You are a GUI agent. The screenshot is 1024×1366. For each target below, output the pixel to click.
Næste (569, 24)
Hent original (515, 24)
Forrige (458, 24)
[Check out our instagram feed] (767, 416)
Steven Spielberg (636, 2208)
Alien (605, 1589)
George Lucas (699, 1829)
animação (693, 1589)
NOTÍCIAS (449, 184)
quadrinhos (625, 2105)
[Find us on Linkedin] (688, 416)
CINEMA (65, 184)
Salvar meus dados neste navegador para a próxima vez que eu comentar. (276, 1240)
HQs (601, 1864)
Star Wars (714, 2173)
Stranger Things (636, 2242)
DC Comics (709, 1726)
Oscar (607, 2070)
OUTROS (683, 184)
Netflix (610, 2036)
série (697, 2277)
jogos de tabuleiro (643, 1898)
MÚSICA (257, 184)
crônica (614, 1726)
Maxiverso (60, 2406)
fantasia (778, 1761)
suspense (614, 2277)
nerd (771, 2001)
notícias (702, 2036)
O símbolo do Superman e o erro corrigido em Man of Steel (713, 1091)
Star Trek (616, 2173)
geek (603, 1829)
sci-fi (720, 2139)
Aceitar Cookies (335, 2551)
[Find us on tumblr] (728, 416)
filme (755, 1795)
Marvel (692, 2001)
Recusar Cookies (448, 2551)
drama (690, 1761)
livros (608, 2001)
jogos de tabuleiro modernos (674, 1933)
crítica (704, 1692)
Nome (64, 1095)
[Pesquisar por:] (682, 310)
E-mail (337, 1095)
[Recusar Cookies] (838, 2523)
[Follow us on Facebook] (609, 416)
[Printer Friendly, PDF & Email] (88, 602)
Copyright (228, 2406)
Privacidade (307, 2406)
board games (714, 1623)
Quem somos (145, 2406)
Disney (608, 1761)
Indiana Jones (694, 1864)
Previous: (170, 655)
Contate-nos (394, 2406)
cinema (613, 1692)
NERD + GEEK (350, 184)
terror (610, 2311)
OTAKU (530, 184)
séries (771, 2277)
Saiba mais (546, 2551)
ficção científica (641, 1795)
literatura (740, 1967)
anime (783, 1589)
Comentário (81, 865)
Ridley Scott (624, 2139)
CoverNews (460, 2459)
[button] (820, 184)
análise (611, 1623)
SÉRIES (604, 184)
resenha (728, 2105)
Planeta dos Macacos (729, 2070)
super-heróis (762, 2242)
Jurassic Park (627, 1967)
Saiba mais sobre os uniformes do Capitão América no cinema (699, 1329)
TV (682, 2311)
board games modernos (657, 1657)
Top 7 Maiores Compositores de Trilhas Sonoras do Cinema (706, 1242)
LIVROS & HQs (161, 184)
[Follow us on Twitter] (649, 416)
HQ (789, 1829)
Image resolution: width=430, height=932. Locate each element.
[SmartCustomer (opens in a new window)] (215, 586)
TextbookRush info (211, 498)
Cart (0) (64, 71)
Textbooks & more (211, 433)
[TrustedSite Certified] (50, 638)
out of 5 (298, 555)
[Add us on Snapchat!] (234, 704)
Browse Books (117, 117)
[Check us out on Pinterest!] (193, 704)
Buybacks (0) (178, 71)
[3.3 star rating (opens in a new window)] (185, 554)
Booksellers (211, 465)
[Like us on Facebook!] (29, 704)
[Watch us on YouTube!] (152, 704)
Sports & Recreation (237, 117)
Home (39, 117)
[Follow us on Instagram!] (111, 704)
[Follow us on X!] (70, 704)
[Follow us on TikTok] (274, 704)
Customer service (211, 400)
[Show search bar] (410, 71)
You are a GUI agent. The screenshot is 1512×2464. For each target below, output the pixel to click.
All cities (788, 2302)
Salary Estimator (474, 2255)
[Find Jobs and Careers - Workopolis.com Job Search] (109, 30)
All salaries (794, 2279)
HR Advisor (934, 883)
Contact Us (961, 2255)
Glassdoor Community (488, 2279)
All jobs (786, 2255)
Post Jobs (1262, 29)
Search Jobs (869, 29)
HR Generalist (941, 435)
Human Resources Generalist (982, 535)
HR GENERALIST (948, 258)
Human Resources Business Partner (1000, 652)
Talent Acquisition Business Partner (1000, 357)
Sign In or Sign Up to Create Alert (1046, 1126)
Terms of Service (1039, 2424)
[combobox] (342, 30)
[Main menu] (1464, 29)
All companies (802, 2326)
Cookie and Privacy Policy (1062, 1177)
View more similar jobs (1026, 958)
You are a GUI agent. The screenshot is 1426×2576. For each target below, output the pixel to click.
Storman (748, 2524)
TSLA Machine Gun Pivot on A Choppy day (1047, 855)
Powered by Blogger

WHAT IS REQUIRED: Pull each line containing "Saiba" from the records.

SOLUTION TO THIS EXERCISE:
Saiba mais (546, 2551)
Saiba mais sobre os uniformes do Capitão América no cinema (699, 1329)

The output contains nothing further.